DEV Community

Cover image for Introducing LM Studio
raphiki for Technology at Worldline

Posted on

Introducing LM Studio

This brief article presents LM Studio, a handy tool for installing and testing open source LLMs on your desktop. LM Studio, which is not open source, utilizes the popular llama.cpp library. Be aware that the terms of use prohibit modifications, redistribution, and commercial use of LM Studio. Additionally, users are given a 30-day notice period before any changes to these terms take effect.

LM Studio Logo

LM Studio is user-friendly and available in binary format for Windows and Mac, with a Linux version in the works. It supports various models compatible with the ggml tensor library from the llama.cpp project and requires 16 GB of RAM.

Let's explore how LM Studio is both easy to use and convenient.

Using Models from the Chat panel

After installation, LM Studio facilitates the downloading of models from the Hugging Face Hub, including preset options.

For example, we can download the Zephyr 7B β model, adapted by TheBloke for llama.cpp's GGUF format.

Downloading a Model

Activating and loading the model into LM Studio is straightforward.

Loading a Model

You can then immediately start using the model from the Chat panel, no Internet connection required.

Chatting with Zephyr

The right panel displays and allows modification of default presets for the model. Memory usage and useful inference metrics are shown in the window's title and below the Chat panel, respectively.

Other models, like codellama Instruct 7B, are also available for download and use.

Using Codellama

LM Studio also highlights new models and versions from Hugging Face, making it an invaluable tool for discovering and testing the latest releases.

Accessing Models with APIs

A notable feature of LM Studio is the ability to create Local Inference Servers with just a click.

Local Inference Server

The Automatic Prompt Formatting option simplifies prompt construction to match the model's expected format. The exposed API aligns with the OpenAI format.
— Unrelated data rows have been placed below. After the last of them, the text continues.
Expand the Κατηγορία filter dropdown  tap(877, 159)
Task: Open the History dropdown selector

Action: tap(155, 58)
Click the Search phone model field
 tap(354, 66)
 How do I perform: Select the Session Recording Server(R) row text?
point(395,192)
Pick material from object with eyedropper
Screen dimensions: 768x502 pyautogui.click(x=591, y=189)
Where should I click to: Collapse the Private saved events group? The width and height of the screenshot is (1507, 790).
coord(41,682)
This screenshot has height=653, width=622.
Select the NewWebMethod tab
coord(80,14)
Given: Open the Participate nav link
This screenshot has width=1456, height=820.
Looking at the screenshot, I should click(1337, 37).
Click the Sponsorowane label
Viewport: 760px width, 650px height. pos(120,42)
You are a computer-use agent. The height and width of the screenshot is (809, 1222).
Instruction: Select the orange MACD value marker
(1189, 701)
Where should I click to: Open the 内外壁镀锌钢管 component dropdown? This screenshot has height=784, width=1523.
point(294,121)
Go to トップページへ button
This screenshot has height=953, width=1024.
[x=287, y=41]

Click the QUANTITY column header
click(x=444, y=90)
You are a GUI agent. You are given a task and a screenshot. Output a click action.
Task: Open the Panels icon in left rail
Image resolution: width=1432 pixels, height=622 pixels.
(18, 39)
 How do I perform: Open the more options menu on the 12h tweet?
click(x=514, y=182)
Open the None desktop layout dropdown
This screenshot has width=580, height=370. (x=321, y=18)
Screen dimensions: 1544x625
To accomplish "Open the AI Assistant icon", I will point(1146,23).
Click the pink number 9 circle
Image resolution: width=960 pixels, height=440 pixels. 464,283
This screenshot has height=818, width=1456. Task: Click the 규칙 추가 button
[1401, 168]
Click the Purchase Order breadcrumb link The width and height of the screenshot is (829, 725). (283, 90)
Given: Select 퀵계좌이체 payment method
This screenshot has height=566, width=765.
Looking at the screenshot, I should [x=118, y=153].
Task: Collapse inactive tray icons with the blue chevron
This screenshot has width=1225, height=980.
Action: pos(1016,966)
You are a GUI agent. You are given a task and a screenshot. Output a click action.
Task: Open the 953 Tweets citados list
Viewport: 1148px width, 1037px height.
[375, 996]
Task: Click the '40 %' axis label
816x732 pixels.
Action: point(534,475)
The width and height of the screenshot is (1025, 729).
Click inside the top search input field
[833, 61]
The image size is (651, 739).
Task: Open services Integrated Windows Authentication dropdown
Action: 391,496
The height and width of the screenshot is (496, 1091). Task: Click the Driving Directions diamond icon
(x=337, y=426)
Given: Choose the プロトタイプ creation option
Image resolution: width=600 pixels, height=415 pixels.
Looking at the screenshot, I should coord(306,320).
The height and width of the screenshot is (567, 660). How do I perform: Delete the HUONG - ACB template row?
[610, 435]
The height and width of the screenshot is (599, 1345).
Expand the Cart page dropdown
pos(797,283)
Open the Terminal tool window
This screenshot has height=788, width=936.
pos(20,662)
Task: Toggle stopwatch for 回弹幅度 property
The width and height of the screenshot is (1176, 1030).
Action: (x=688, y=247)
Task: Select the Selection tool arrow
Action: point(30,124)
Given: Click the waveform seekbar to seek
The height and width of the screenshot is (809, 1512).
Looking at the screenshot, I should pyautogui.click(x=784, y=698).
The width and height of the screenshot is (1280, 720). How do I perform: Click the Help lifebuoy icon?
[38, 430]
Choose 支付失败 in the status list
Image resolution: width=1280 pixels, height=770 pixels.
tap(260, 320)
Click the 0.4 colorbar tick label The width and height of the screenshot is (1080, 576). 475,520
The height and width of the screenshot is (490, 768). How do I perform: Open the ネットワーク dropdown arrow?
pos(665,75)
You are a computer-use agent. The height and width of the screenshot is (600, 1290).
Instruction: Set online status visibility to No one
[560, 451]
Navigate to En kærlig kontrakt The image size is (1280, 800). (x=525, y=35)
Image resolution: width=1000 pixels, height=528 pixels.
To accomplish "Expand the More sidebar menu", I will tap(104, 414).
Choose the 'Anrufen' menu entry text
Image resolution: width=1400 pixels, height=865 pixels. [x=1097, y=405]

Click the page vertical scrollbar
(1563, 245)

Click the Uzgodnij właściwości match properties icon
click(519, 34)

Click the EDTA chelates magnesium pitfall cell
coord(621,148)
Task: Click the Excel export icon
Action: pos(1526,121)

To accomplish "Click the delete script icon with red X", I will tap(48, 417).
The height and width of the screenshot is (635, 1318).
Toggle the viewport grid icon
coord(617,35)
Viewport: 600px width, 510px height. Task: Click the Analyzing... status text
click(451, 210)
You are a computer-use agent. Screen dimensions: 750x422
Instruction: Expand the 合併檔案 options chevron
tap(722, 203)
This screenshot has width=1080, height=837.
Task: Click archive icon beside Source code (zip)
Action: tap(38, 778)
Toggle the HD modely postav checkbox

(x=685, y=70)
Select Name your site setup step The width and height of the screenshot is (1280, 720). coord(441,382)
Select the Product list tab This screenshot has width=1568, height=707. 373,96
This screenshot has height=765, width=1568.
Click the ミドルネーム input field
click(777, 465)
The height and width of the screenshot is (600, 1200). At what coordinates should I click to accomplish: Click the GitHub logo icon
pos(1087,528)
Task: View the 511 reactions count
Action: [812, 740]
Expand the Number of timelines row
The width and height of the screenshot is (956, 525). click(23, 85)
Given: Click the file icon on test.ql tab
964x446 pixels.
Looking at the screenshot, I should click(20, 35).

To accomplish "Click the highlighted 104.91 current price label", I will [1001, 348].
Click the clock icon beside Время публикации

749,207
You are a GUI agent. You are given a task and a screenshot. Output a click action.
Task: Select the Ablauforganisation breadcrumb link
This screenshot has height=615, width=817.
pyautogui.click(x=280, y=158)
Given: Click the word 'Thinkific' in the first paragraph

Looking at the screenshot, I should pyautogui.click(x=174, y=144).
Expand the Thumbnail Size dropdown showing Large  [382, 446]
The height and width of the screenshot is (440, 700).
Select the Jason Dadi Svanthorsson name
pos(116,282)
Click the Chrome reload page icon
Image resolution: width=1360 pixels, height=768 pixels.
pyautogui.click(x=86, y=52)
Here's an example of calling the endpoint with CURL:

curl http://localhost:1234/v1/chat/completions \
-H "Content-Type: application/json" \
-d '{ 
  "messages": [ 
    { "role": "system", "content": "You are an AI assistant answering Tech questions" },
    { "role": "user", "content": "What is Java?" }
  "temperature": 0.7, 
  "max_tokens": -1,
  "stream": false
Enter fullscreen mode Exit fullscreen mode

The response provides the requested information:

    "id": "chatcmpl-iyvpdtqs1qzlv6jqkmdt9",
    "object": "chat.completion",
    "created": 1699806651,
    "model": "~/.cache/lm-studio/models/TheBloke/zephyr-7B-beta-GGUF/zephyr-7b-beta.Q4_K_S.gguf",
    "choices": [
            "index": 0,
            "message": {
                "role": "assistant",
                "content": "Java is a high-level, object-oriented
                                programming language that was first released by Sun
                                Microsystems in 1995. It is now owned by Oracle Corporation.
                                Java is designed to be platform independent, meaning that it
                                can run on any operating system that has a Java Virtual
                                Machine (JVM) installed. Java's primary applications are in
                                the development of desktop applications, web applications,
                                and mobile apps using frameworks such as Android Studio,
                                Spring Boot, and Apache Struts. Its syntax is similar to
                                C++, but with added features for object-oriented programming
                                and memory management that make it easier to learn and use
                                than C++. Java's popularity is due in part to its extensive
                                library of pre-written code (known as the Java Class
                                Library) which makes development faster and more efficient."
            "finish_reason": "stop"
    "usage": {
        "prompt_tokens": 0,
        "completion_tokens": 166,
        "total_tokens": 166
Enter fullscreen mode Exit fullscreen mode

This feature greatly aids in testing integrations with frontends like chatbots or workflow solutions like Flowise.


Although not open source, LM Studio is a robust addition to your local toolkit, allowing you to easily experiment with and adopt models from Hugging Face. Its user-friendly interface and versatile features make it an essential resource for anyone looking to delve into the world of large language models.

Top comments (1)

eerk profile image

This is a pretty cool tool, I was just wondering if you can also use it to create embeddings of your own text documents?